To detect the voice’s pitch I use YIN, by Alain de Cheveigné (IRCAM-CNRS) and Hideki Kawahara (Wakayama University). It’s a fundamental frequency estimator in the time domain. The central idea is the Cumulative Mean Normalized Difference Function (CMNDF), which basically measures how periodic the signal is at each lag, normalizes it to reduce false positives, and uses parabolic interpolation to refine the result. It’s lightweight enough to run in real time on a phone, which is what matters here.

In the app, the YIN threshold is 0.70 (tuned for mixed voice + music signals), and frames with confidence below 0.3 get discarded. Below that, it’s probably noise or an instrument.

The 4 scoring modes

Each mode evaluates a different aspect of vocal quality. They all share the same audio pipeline (bandpass → YIN → confidence gate). The difference is how they interpret the detected pitch.

Pitch Match

Measures how cleanly you sustain notes. Uses Gaussian decay based on the standard deviation of MIDI values in a rolling ~15-frame window. Steady notes (deviation < 0.3 semitones) score 85-100%. A trembling voice (deviation > 2 semitones) scores near zero. Good for songs you already know well.

Contour

Measures the melodic shape of your singing.

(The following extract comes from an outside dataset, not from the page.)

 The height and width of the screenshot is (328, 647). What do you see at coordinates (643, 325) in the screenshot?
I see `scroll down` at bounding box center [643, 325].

It doesn’t matter which exact note you hit, only the direction and the flow. Evaluates the pitch range and melodic movements (jumps > 0.5 semitone) in a rolling window. Monotone singing scores ~10%. Smooth melodic movement with a 2-6 semitone range scores 70-100%. Good for when you’re learning a new song.

Intervals

Measures the musical quality of jumps between consecutive notes. A whole tone (2 semitones) scores highest. Thirds and fourths score well. Wild jumps of an octave or more score low. Uses a Gaussian curve centered on the whole tone. Works when you’re singing in a different key from the original.

Streak

It’s Pitch Match with a combo multiplier. Each consecutive frame with a score above 0.4 increments the streak counter. The streak adds bonus points (up to +0.4 on a streak of 30+). Breaking a streak > 5 frames pushes a 0.05 penalty into the EMA. Silence freezes the streak, so instrumental breaks don’t hurt you. The most fun mode for parties.

Score display detail: live score, overall score, pitch trail with note grid (C3-G5)

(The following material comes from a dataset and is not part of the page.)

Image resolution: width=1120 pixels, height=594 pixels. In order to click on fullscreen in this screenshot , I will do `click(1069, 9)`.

The logic behind these four modes came from the research Claude did across academic papers. Each one measures a different dimension: pitch accuracy, melodic contour, phrasing and consistency. None of them is sufficient on its own, but together they cover, reasonably well, what you can evaluate without having the song’s reference melody.

The Pitch Oracle

Beyond the four purely vocal modes, the app has what I call the Pitch Oracle. The idea: instead of evaluating your voice in isolation, the app downloads the video’s reference audio via youtube_explode_dart, decodes it to PCM, runs YIN on it, and builds a timestamped pitch timeline of the entire song. During scoring, if the mic’s pitch matches the reference’s pitch at that moment in the video, it’s probably speaker bleed, and gets ignored. If it differs, it’s your voice, and gets scored.

The synchronization works through the currentTime of the HTML5 video element, sent to Dart through a JS timeupdate listener every ~250ms. The oracle queries the reference pitch at the exact playback position, accounting for pause, seek and speed change.

The first time you play a song, the oracle takes 5-15 seconds to download and analyze the audio. But the timeline is saved as JSON in the app’s local cache (pitch_oracle/<videoId>.json). If you play the same song again, it loads instantly from cache, no network request. That also fixes YouTube’s rate limiting problem for the songs you sing the most.

With the oracle active, the modes change behavior. Pitch Match compares the singer’s pitch class against the reference’s, agnostic to octave (like SingStar). Contour uses cross-correlation between the singer’s pitch movement and the reference’s. Intervals compares semitone jumps against the reference’s.

When YouTube blocks the download with rate limiting (happens after many consecutive requests from the same IP, clears in 15-30 minutes), the oracle silently fails and the modes fall back to purely vocal analysis.

The road to here

The app you see now went through a lot of iteration before reaching this state.

First, I tried to make a Linux desktop version to make debugging easier. Makes sense, right? Test on the desktop, iterate fast, then port to mobile. The problem is that Flutter has no webview backend for Linux desktop. webview_flutter simply doesn’t work. I tried webview_cef, which is based on the Chromium Embedded Framework. CEF spawns its own GPU process, and on Hyprland (a Wayland compositor based on wlroots) that conflicts with the compositor’s render pipeline. On my NVIDIA setup, the entire Hyprland session froze. Locked screen, no keyboard response, I had to kill it from a TTY. On top of that, CEF requires downloading a ~200MB binary on the first build. I gave up on CEF and wrote a native bridge in C++ with Claude using WebKitGTK and Flutter method channels. It worked, but every YouTube quirk required separate code for Linux and Android. just_audio also has no Linux desktop implementation. The Linux version turned into dead weight. I deleted ~1,500 lines of Linux-specific code and focused only on Android.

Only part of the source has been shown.